Data Mining & Analysis vs. Predictive Modeling

Complimentary but Different Facets of Risk Management
Fraud prevention and risk management professionals are familiar with both data mining/analysis and predictive modeling as tools of the trade, and the two are often discussed in conjunction with each other. In practice data mining/analysis and predictive modeling, although one (data analysis) is often part of the other (predictive modeling), represent two different facets of risk management.

Data Mining and Analysis
Data mining and analysis has been used as a fraud detection technique for decades. The general concept is that historical data is gathered and analyzed in an effort to further understand it. Several methodologies have proven effective with data analysis, especially in the field of forensic accounting. Some of the more common techniques include the use of filters, expressions/equations, gap detection, statistical analysis, duplicate detection, sorting/indexing, summarization, stratification, cross tabulation/pivot tables, aging, joining/relating, trend analysis, regression analysis, parallel simulation, Benford’s Law, digital analysis, sampling, or the combination of one or more of these techniques.

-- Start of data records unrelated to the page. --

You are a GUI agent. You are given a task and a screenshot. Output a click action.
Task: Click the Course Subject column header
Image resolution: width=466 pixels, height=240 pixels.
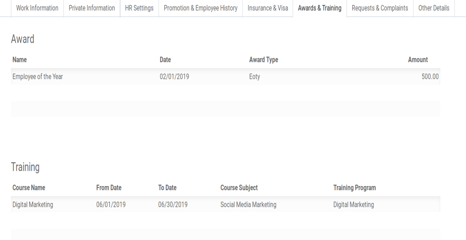[239, 188]
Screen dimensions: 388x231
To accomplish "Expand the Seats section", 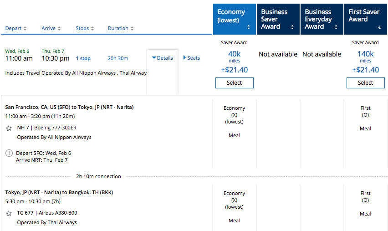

The general idea is that when performing one or more of the above, suspicious or outlier data is discovered that may indicate the presence of fraudulent or abusive behavior. Alternatively, data that is already known to be fraudulent may be analyzed in an attempt to determine similarities or profiles that seem to be tied to fraud. Numerous software applications have been created to assist with the data analysis work. CaseWare International’s IDEA and ACL Services’ ACL Desktop Edition are two examples. Many data analysis efforts defer to the “poor man’s data analysis tool”, otherwise known as Microsoft Excel. Those who have used Excel extensively will testify that it can be a very effective data analysis tool. It just might take a bit more manual intervention than some of the “prepared” data analysis programs mentioned earlier.

Predictive Modeling
Over the years, many modeling methodologies have been developed in the finance sector in an effort to put data mining to use by predicting and preventing the occurrence of fraud. Industry-specific SaaS and enterprise offerings have been created to address particular pain points. In the Card Not Present realm, CyberSource’s Decision Manager, 41st Parameter’s FraudNet, and Accertify’s Interceptas are a few among many offerings focused on fraud prevention.

Reactive vs. Proactive
The conceptual differences between data mining and analysis vs. predictive modeling could be illustrated as follows:

Proactive Reactive
Predictive Modeling Data Mining & Analysis
Fraud Prevention Fraud Detection

If my main concern is the detection of existing or historical fraud, I will be most interested in data mining and analysis. On the other hand, if I am focused on preventing fraud before (or while) it occurs, I will spend most of my efforts on predictive modeling. And of course, if my risk management agenda encompasses both concerns then I will create policies that include both reactive and proactive activities.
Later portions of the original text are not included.